On October 10, 2008, news hit that Fangoria Comics had been reinstated, and that Death Walks the Streets would continue under the Fangoria Graphix line, published by Fangoria.

Further news arrived on October 31, as release plans for both digital and print editions of the title were announced.

Due to continued internal restructuring of the Fangoria brand, Fangoria Graphix was once again shuttered in 2009 after releasing only one new issue of the Death Walks the Streets series.

On February 19, 2010, rumors began swirling that The Scream Factory had been reinstated after a cover for a new issue of Death Walks the Streets surfaced online bearing the company's trade dressing.

The return of The Scream Factory was confirmed on May 10, 2010 as Fearnet reported that the company had partnered with Panelfly to bring their comics into digital formats for the iPhone, iPad, and iPod Touch.

Plot synopsis
Set three years before DWTS I, an Organization Soldier named Michael Labou leads a crew that includes his longtime friends Danielle and Malcolm. Charged with tracking down and capturing a person wanted by The Organization, it's anything but business as usual on the streets of New Marshall.

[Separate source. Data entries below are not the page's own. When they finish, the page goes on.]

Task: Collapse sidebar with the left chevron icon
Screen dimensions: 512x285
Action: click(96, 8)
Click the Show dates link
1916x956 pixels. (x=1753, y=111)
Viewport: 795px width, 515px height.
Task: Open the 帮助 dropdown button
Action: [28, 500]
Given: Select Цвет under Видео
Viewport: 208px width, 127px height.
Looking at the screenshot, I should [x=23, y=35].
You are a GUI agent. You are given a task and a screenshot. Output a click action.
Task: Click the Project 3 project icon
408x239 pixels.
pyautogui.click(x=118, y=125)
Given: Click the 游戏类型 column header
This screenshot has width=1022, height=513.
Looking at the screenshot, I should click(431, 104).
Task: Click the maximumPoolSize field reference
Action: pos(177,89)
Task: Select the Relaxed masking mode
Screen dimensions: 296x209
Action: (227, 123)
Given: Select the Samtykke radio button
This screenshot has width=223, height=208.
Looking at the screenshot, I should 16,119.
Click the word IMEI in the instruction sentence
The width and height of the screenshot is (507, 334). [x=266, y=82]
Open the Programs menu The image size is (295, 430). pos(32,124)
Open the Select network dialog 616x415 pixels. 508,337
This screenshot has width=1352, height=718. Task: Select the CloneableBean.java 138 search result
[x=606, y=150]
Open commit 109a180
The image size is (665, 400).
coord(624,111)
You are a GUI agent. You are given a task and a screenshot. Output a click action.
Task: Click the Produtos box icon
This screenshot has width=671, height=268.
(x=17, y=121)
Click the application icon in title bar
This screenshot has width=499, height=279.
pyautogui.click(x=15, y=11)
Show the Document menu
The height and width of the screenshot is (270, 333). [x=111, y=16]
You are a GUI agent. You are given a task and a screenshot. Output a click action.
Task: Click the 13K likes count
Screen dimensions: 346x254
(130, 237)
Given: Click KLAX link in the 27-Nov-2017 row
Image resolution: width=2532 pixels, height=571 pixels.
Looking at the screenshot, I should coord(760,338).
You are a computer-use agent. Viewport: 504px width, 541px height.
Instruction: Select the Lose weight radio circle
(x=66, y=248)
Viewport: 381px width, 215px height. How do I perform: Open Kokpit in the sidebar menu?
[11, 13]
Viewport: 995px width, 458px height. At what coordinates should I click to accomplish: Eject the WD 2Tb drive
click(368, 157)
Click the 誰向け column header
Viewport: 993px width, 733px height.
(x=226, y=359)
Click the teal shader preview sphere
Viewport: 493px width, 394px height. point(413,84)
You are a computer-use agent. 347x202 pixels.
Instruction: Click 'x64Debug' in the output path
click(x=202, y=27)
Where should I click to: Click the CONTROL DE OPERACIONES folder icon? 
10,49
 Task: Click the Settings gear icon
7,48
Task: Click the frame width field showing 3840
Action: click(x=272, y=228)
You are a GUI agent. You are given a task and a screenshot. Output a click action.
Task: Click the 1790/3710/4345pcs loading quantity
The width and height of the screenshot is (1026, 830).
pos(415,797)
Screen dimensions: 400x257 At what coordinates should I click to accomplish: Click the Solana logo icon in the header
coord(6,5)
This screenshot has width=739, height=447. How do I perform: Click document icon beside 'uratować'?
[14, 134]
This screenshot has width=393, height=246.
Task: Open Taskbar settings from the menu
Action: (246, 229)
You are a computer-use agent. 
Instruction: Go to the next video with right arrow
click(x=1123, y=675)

Vampires - Demons - Zombies - Werewolves - The Mob.

Reception
Ain't it Cool News stated that the zero issue contained "a pretty good story" along with "a great premise." In regards to Issue #1 they said that "there's something beneath the surface and just off in the periphery that oozes evil and the anticipation for the big satanic hoof to drop is palpable" along with declaring that "DEATH WALKS THE STREETS is a welcome addition to a line of comics that does printed horror right."

Eric Anderson of The Pullbox called the series "smart horror at  finest."

Film adaptation
The comic book is a prequel to a possible film.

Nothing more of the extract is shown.